François Hollande croit que ce sont les crises qui font que le chef d'un parti devient le président de tous les Français. Il aime les opérations spéciales et la force de frappe d'un Occident sans idéologie et croit qu'elle suffit à s'opposer aux extrémistes et illibéraux du monde entier. Sa douceur est dangereuse. Car elle a donné lieu de croire à Emmanuel Macron qu'on pouvait faire une guerre contre un virus à travers laquelle on préférerait le masque au visage, le télétravail à la présence physique, on isolerait les personnes fragiles sous prétexte de leur venir en aide et on changerait la société. 

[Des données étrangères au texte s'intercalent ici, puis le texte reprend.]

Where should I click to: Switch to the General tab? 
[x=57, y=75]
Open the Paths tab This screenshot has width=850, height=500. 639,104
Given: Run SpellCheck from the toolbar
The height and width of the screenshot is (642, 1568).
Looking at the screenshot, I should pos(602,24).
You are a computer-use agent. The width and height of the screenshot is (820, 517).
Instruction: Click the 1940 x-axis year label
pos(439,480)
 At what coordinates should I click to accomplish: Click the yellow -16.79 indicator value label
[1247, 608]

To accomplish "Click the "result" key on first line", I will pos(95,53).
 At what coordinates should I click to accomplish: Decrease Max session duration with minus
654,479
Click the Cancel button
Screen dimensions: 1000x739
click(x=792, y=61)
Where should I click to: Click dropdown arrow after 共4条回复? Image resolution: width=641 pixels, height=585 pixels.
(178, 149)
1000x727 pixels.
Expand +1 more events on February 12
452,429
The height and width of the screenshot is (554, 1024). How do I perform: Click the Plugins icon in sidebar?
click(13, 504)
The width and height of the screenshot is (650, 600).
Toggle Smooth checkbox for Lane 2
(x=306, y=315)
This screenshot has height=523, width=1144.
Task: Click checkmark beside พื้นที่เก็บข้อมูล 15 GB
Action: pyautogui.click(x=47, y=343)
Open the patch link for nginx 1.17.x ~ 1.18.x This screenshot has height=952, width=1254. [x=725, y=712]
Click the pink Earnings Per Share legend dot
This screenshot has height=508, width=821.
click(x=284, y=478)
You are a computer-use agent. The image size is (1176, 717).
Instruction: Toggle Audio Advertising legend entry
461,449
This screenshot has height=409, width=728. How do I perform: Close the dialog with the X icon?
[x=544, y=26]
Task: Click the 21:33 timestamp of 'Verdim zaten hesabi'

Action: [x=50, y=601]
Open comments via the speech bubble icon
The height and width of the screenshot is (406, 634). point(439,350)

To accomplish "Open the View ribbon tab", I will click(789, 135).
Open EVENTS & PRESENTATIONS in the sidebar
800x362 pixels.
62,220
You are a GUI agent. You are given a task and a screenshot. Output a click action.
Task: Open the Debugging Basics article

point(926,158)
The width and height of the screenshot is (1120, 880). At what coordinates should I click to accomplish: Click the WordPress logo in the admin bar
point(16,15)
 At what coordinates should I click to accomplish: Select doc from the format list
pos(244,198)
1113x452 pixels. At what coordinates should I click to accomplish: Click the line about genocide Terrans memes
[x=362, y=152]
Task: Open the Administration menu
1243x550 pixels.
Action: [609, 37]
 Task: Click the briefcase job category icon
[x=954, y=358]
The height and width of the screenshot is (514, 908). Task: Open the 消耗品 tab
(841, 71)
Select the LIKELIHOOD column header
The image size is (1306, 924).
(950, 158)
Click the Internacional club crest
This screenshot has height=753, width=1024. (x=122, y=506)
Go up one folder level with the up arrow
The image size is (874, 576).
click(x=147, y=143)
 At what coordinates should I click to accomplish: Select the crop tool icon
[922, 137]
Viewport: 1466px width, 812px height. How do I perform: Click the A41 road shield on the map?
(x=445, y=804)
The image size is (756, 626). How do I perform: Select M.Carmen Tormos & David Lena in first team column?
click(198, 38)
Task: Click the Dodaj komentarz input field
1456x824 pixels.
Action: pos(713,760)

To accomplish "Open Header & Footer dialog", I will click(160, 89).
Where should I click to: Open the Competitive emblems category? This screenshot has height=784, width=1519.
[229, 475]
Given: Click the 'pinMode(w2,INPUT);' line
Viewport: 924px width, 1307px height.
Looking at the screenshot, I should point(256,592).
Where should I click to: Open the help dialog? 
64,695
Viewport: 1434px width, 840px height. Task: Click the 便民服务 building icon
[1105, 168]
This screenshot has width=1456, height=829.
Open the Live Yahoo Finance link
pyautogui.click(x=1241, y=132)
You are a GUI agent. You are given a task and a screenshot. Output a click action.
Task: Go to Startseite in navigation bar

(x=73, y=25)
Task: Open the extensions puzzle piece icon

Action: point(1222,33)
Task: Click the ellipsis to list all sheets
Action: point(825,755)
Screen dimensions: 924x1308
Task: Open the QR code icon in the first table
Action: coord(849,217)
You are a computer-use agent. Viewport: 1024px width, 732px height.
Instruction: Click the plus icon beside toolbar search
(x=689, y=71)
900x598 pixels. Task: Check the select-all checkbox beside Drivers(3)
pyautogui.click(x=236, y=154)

La guerre de Hollande n'a pas eu lieu, mais le grand recet de Macron s'est fait sans que la main du jeune président ait tremblé. Au point que j'ai entendu cette conclusion prodiguée  par un médecin de terrain, vendredi dernier, dans un colloque consacré au handicap: "Plus le handicap est lourd, plus la dépendance est grande et plus la prise en charge s'affaiblit."


On dit qu'une langouste est dure à l'extérieur et molle à l'intérieur. On disait que Chevènement était une langouste. François Hollande est le contraire d'une langouste. 


"Dis-moi qui t'entoure et je te dirai qui tu es". François Hollande a couvé Emmanuel Macron. "Déjà Napoléon perçait sous Bonaparte" et déjà le mépris altier de Macron perçait sous la bonhommie doucereuse de Hollande.